Description of the task: Please set down exactly the lines of the listing below from the line containing "At what coordinates should I click to accomplish: Click the Save" through the line containing "Given: Click the info", both lines included, leaving out all other lines.

Start of Data excerpts

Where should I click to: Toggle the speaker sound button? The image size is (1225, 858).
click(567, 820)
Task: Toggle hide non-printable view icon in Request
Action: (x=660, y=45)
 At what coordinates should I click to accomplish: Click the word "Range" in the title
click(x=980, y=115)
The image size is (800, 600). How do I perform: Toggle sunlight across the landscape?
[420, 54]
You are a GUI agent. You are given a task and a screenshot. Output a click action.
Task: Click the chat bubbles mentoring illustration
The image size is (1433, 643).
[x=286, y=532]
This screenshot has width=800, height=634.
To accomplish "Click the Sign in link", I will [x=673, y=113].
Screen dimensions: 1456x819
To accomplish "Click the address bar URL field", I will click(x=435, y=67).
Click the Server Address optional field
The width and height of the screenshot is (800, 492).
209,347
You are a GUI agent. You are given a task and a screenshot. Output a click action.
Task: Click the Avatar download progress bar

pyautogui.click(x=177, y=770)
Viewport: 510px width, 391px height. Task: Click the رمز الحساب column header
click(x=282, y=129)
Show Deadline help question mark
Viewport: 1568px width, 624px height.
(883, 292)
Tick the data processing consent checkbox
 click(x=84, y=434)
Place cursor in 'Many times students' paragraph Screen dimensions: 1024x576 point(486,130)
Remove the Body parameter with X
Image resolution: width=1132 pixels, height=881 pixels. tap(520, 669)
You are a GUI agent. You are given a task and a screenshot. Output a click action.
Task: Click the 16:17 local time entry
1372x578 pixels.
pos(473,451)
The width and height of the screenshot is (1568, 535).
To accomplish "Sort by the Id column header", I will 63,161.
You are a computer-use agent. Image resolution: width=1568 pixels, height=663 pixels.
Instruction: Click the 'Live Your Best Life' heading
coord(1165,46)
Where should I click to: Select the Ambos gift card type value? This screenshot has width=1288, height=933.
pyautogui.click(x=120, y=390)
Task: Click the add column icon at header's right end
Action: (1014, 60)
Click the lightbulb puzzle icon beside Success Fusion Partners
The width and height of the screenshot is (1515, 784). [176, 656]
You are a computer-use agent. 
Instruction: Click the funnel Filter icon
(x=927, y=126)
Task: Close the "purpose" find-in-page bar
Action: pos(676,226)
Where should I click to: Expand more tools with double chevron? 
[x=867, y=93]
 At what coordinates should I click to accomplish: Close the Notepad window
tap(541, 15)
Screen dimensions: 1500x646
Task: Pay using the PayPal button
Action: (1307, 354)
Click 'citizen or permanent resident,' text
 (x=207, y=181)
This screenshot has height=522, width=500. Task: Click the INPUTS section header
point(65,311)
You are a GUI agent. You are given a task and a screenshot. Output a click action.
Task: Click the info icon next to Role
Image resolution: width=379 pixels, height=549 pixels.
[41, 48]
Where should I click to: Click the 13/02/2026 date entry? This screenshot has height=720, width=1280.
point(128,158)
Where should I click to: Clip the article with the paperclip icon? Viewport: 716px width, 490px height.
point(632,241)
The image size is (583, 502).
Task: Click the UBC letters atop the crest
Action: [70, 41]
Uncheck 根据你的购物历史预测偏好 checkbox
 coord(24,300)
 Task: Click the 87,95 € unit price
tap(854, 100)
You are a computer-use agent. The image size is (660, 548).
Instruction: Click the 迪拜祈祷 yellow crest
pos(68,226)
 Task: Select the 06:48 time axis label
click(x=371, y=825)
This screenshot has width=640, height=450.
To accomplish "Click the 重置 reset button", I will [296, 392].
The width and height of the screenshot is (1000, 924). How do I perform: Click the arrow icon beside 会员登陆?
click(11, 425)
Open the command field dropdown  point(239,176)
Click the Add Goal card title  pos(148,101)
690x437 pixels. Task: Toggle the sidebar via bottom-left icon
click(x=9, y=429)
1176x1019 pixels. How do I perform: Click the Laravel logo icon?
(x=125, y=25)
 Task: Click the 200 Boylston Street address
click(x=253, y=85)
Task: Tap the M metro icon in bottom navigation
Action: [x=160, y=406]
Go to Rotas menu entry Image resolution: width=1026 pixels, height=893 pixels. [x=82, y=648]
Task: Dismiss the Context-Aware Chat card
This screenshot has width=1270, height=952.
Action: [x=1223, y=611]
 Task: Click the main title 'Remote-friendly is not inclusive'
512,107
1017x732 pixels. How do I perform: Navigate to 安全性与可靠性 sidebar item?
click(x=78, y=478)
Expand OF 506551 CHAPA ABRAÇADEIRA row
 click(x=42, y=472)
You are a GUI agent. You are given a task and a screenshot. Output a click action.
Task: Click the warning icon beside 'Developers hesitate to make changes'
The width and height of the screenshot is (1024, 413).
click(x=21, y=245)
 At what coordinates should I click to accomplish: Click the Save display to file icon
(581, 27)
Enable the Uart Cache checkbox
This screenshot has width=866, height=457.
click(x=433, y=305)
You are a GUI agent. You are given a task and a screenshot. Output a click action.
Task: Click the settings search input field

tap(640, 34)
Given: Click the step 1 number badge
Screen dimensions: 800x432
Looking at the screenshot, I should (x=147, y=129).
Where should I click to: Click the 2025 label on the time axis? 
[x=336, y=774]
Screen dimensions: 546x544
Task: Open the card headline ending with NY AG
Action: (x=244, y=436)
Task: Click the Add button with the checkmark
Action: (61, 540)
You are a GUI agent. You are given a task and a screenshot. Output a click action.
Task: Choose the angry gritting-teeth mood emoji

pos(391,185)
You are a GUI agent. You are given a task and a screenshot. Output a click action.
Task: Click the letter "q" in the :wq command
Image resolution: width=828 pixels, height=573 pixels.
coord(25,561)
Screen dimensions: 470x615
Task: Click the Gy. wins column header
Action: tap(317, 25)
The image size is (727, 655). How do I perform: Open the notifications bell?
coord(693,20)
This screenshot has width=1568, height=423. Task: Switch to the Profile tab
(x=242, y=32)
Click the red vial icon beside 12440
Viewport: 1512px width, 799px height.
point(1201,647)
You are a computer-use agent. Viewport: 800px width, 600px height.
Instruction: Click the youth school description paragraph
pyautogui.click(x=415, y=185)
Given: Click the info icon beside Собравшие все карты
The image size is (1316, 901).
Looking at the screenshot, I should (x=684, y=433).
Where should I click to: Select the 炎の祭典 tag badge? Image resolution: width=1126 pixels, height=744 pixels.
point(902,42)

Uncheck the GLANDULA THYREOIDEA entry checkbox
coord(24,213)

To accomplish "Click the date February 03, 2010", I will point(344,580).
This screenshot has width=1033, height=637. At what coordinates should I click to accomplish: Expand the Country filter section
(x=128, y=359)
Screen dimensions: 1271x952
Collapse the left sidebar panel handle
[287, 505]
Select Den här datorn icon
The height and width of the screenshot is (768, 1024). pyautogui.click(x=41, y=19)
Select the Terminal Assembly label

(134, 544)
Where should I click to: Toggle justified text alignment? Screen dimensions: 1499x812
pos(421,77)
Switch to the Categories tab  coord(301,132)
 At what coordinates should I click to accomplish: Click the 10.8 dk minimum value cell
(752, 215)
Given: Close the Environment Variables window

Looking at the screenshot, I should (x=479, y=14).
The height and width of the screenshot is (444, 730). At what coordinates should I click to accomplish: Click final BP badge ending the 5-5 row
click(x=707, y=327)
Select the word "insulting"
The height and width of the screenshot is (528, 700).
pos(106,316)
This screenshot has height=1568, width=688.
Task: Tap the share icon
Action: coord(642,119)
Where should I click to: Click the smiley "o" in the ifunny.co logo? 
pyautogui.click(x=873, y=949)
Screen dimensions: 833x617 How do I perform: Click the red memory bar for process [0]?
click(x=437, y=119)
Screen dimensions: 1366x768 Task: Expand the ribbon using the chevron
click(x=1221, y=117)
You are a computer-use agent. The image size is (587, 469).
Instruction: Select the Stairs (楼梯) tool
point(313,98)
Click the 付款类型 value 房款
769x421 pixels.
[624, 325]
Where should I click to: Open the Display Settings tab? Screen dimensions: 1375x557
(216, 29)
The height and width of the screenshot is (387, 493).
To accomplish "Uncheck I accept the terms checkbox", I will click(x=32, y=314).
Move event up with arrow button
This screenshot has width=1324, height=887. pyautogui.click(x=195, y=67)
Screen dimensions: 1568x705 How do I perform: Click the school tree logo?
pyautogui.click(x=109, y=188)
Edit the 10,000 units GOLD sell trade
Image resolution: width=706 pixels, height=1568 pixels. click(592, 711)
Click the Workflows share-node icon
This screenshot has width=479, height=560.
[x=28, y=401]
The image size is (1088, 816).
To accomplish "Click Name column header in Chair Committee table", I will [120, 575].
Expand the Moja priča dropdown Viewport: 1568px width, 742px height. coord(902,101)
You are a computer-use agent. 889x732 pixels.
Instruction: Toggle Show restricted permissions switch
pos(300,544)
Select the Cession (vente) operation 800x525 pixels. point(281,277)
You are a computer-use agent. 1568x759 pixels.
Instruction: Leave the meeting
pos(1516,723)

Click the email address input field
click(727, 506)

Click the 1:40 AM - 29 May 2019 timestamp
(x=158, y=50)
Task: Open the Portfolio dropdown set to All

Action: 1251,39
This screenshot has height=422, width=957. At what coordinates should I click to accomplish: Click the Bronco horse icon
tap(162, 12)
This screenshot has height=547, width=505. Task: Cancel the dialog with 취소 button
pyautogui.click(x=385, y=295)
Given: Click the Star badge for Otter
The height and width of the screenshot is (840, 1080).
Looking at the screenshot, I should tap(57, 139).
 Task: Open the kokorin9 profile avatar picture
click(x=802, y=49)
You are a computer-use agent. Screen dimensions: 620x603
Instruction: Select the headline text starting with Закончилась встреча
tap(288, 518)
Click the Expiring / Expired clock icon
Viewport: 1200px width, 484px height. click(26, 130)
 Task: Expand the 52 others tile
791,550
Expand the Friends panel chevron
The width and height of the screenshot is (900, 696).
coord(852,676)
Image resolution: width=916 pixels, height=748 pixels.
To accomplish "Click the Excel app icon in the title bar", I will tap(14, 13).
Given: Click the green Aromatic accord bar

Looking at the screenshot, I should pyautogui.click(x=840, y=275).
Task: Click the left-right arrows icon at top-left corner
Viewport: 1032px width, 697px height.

End of Data excerpts

Written answer:
 At what coordinates should I click to accomplish: Click the Save display to file icon
(581, 27)
Enable the Uart Cache checkbox
This screenshot has width=866, height=457.
click(x=433, y=305)
You are a GUI agent. You are given a task and a screenshot. Output a click action.
Task: Click the settings search input field

tap(640, 34)
Given: Click the step 1 number badge
Screen dimensions: 800x432
Looking at the screenshot, I should (x=147, y=129).
Where should I click to: Click the 2025 label on the time axis? 
[x=336, y=774]
Screen dimensions: 546x544
Task: Open the card headline ending with NY AG
Action: (x=244, y=436)
Task: Click the Add button with the checkmark
Action: (61, 540)
You are a GUI agent. You are given a task and a screenshot. Output a click action.
Task: Choose the angry gritting-teeth mood emoji

pos(391,185)
You are a GUI agent. You are given a task and a screenshot. Output a click action.
Task: Click the letter "q" in the :wq command
Image resolution: width=828 pixels, height=573 pixels.
coord(25,561)
Screen dimensions: 470x615
Task: Click the Gy. wins column header
Action: tap(317, 25)
The image size is (727, 655). How do I perform: Open the notifications bell?
coord(693,20)
This screenshot has width=1568, height=423. Task: Switch to the Profile tab
(x=242, y=32)
Click the red vial icon beside 12440
Viewport: 1512px width, 799px height.
point(1201,647)
You are a computer-use agent. Viewport: 800px width, 600px height.
Instruction: Click the youth school description paragraph
pyautogui.click(x=415, y=185)
Given: Click the info icon beside Собравшие все карты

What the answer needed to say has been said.